## [Task]
Reproduce all of the entries character for character, while leaving out any pictures they contain.

## [Record excerpts]
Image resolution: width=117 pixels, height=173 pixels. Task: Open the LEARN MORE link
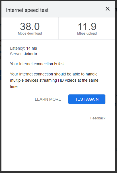[48, 99]
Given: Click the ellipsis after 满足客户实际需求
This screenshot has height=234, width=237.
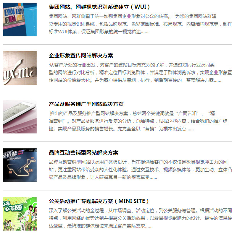Looking at the screenshot, I should pyautogui.click(x=149, y=227).
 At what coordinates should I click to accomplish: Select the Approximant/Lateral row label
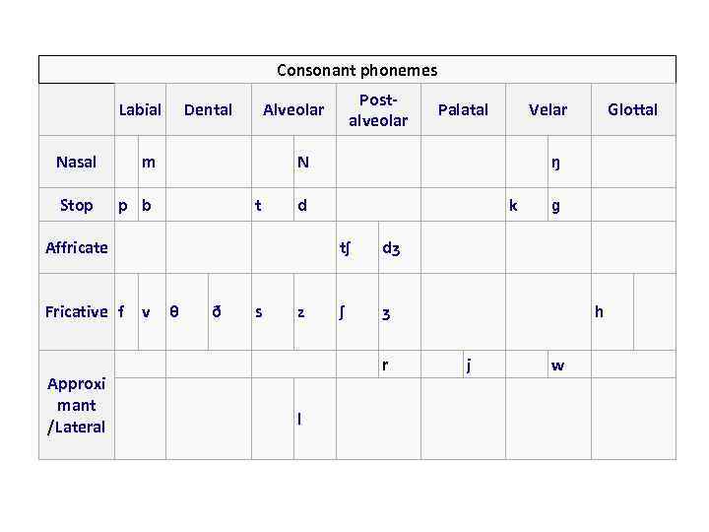tap(77, 405)
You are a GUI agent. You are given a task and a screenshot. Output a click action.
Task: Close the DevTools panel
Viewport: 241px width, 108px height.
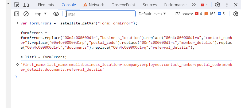236,5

## [Answer to this problem]
Image resolution: width=117 pixels, height=173 pixels. Task: Open the LEARN MORE link
[48, 99]
Given: Click the ellipsis after 满足客户实际需求
This screenshot has height=234, width=237.
Looking at the screenshot, I should pyautogui.click(x=149, y=227).
 At what coordinates should I click to accomplish: Select the Approximant/Lateral row label
tap(77, 405)
You are a GUI agent. You are given a task and a screenshot. Output a click action.
Task: Close the DevTools panel
Viewport: 241px width, 108px height.
236,5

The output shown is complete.